Stored data entries
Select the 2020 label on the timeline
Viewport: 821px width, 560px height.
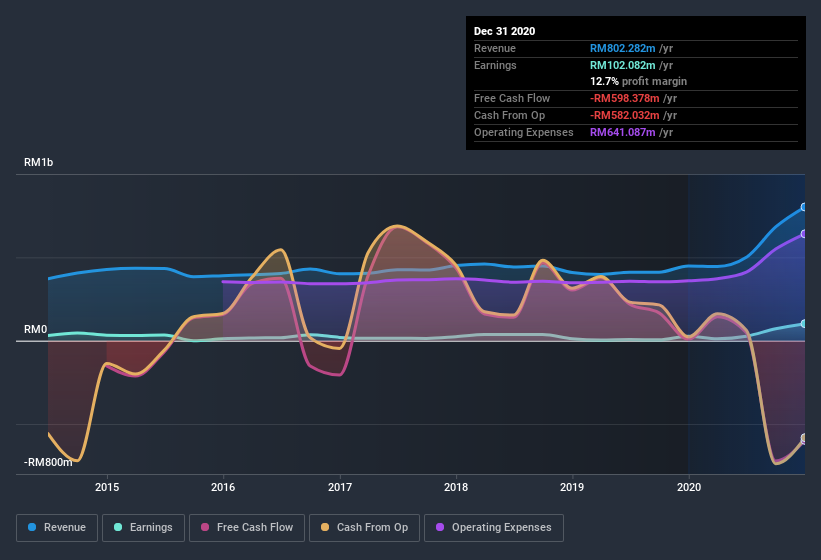point(689,487)
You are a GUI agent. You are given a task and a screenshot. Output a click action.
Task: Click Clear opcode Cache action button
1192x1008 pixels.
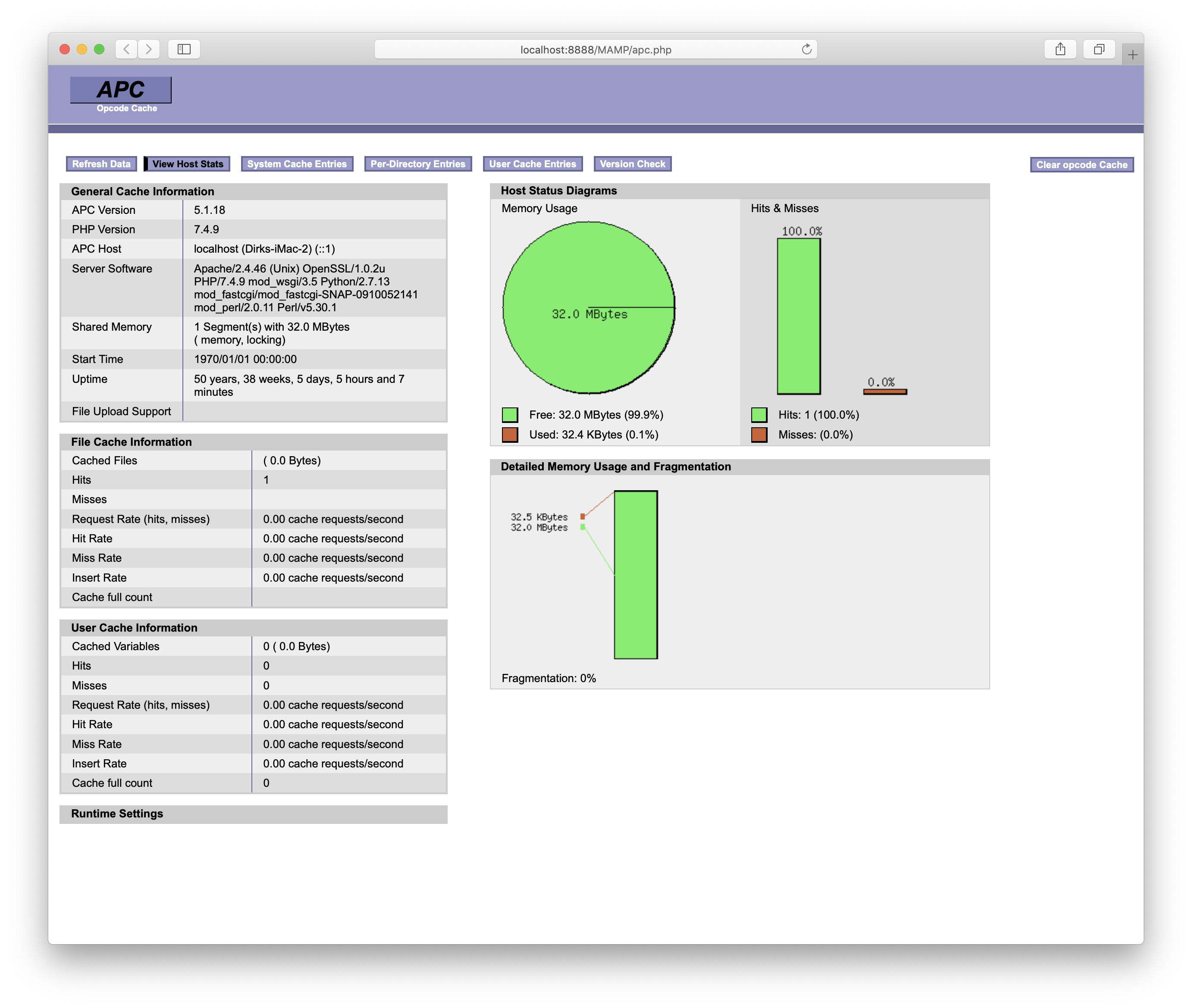(x=1080, y=164)
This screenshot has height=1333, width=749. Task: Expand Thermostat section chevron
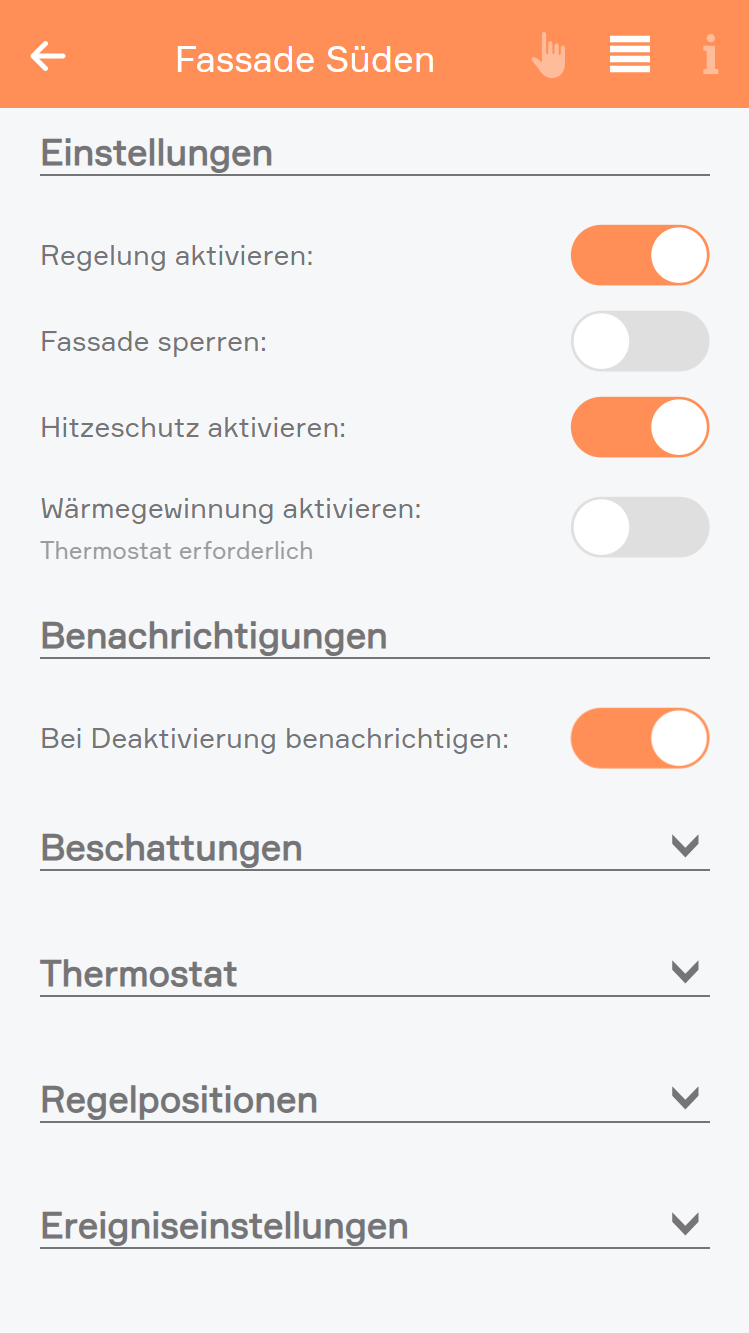(x=685, y=972)
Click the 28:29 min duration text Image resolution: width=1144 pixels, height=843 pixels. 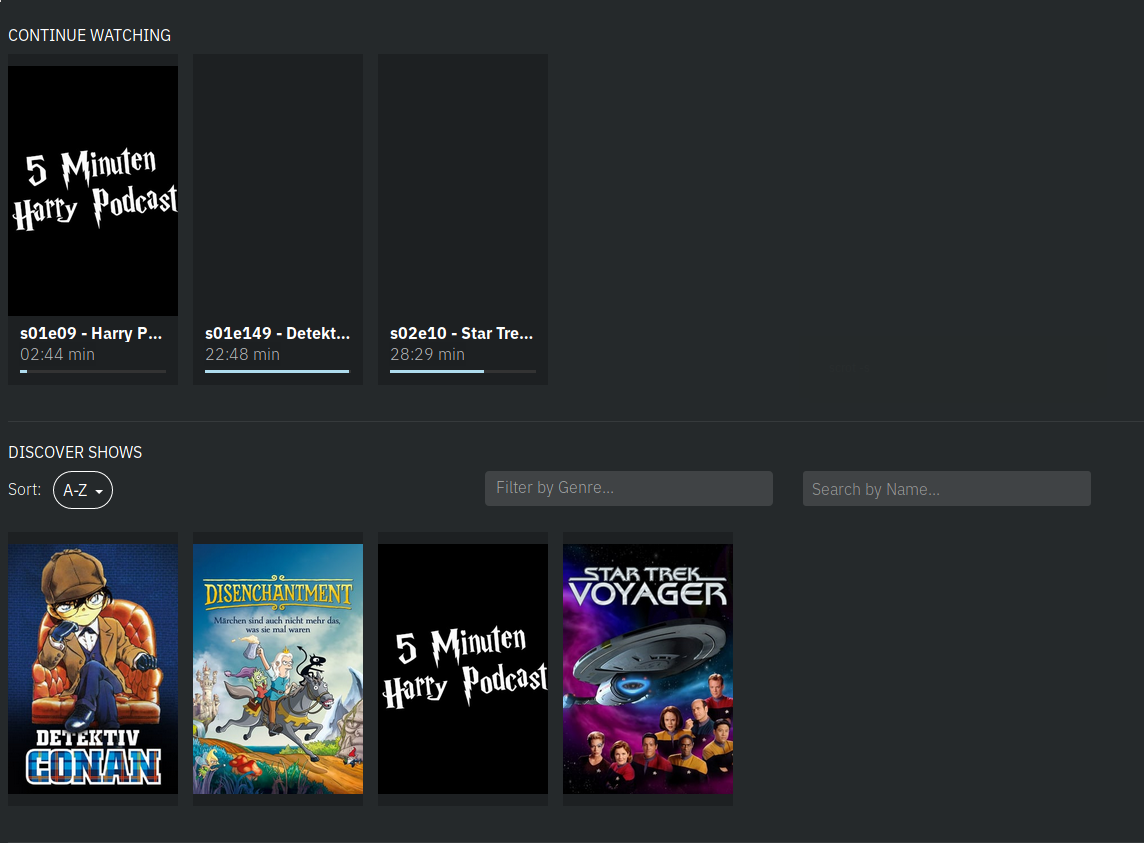427,354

▶ **About this task**
Find the lines in the records that contain the word "action", then copy every one of them.

▶ **Response below**
You are a GUI agent. You are given a task and a screenshot. Output a click action.
Task: Click Clear opcode Cache action button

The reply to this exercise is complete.